Oral sildenafil with audiovisual sexual stimulation led to a significant clinical response and increment in blood flow in the cavernosal arteries. However, more patients responded to intracavernosal injection of the combination of three drugs than to sildenafil, and the clinical response was significantly better.
前瞻性评估口服西地那非在有无视听性刺激情况下海绵体动脉的临床反应和血流动力学变化,并将这些反应与海绵体内注射血管活性药物的反应进行比较。
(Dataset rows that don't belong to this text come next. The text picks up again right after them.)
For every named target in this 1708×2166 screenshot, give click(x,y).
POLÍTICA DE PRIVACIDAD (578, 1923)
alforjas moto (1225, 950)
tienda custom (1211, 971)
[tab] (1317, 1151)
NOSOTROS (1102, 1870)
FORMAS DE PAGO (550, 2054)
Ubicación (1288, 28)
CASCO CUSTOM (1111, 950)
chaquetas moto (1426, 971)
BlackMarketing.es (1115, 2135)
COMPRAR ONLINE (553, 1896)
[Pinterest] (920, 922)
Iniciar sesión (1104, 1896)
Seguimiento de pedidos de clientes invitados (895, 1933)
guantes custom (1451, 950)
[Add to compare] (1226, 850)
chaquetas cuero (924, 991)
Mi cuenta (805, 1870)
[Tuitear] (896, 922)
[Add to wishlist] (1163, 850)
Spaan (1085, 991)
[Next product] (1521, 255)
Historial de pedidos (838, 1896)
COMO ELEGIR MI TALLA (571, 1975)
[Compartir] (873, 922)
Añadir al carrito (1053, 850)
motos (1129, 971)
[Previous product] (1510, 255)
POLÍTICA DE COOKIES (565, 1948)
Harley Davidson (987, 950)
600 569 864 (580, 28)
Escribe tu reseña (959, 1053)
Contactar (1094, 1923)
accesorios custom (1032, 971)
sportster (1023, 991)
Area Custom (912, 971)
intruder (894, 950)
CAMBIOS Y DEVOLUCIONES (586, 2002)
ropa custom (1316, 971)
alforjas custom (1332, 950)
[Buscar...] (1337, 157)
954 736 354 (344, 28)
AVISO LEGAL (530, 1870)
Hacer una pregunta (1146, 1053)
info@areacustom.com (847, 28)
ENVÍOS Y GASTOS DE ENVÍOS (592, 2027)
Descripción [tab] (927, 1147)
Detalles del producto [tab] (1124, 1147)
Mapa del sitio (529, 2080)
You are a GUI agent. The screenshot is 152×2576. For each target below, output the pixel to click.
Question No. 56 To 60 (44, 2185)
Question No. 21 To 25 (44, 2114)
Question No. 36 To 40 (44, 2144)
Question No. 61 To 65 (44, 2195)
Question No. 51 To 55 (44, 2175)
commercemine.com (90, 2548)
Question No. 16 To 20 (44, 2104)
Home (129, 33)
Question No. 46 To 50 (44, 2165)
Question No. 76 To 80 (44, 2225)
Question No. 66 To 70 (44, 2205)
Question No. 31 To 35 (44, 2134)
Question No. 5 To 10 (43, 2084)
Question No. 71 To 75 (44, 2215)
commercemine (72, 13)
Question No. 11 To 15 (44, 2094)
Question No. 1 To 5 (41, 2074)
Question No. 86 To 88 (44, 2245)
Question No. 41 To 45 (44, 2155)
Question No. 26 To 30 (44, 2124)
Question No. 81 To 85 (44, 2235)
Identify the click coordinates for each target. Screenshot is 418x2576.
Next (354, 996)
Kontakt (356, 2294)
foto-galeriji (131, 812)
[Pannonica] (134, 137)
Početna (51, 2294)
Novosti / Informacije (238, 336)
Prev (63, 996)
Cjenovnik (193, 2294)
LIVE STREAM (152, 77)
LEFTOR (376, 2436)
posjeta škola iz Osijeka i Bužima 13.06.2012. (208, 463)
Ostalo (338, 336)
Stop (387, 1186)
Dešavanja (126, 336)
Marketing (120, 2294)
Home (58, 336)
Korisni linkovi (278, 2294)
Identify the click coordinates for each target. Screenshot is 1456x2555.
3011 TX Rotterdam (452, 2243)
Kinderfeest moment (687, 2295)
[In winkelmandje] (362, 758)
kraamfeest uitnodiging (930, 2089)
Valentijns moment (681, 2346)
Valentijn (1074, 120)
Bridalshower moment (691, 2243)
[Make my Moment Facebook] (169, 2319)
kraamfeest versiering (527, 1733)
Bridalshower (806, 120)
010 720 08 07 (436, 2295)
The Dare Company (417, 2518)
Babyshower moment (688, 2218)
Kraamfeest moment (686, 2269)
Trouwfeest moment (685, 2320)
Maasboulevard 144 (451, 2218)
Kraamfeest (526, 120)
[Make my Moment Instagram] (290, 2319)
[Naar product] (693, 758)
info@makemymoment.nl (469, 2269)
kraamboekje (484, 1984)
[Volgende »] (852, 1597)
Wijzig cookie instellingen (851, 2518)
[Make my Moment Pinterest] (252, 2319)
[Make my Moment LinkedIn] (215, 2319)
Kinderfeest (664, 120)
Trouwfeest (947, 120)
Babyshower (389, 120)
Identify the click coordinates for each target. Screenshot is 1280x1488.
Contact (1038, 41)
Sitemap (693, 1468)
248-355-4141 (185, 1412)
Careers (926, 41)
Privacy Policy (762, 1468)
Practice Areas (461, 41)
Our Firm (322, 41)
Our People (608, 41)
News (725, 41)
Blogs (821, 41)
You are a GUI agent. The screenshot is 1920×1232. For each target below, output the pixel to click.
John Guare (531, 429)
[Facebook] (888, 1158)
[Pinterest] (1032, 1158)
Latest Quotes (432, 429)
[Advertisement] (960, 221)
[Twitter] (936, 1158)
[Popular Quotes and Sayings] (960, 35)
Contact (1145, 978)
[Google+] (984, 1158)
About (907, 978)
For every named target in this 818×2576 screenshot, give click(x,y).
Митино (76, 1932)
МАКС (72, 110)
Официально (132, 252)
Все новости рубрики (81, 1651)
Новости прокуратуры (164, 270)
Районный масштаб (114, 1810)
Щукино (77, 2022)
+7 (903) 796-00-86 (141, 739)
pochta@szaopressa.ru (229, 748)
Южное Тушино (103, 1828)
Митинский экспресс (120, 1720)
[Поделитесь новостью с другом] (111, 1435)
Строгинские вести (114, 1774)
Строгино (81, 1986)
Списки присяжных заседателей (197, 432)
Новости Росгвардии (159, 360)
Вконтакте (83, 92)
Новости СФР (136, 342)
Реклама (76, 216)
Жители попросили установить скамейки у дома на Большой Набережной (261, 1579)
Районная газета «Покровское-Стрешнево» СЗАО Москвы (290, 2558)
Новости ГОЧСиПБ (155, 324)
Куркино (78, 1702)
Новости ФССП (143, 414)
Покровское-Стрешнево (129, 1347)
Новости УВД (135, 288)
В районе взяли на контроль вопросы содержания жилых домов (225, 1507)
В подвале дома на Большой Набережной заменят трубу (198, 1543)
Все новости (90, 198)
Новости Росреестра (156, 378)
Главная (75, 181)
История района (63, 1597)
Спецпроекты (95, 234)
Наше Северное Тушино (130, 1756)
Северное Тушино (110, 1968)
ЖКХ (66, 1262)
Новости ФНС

获得机构审查委员会批准和书面知情同意。对13例连续的勃起功能障碍患者(年龄范围22 - 77岁;平均60.4岁)进行临床评估和海绵体双功超声检查(US)。患者在相隔3周的两个时间段接受检查。首先,每位患者口服100mg枸橼酸西地那非,60分钟后在无任何性刺激的情况下接受检查。然后,每位患者在视听性刺激后接受重复的临床和双功超声评估。3周后,患者在海绵体内注射市售的罂粟碱、前列腺素E1和酚妥拉明组合后接受相同的临床评估和双功超声检查。使用配对的Wilcoxon符号秩检验检查临床和双功超声数据(即收缩期峰值流速[PSV])。
静息状态下,海绵体动脉的总体平均PSV为1.08cm/秒,在无任何视听刺激的情况下服用西地那非后保持不变,无勃起的临床证据。加入视听性刺激后,13例患者中有8例(62%)出现阴茎充血或勃起,6例(46%)的PSV大于25cm/秒。在海绵体内注射三种药物的组合后,所有13例患者均出现充血或勃起,10例(77%)的PSV大于25cm/秒。海绵体内注射的临床和双功超声反应均显著大于视听性刺激下西地那非的反应(分别为P = .04和.003)。
口服西地那非并给予视听性刺激可导致显著的临床反应和海绵体动脉血流增加。然而,与西地那非相比,更多患者对海绵体内注射三种药物的组合有反应,且临床反应明显更好。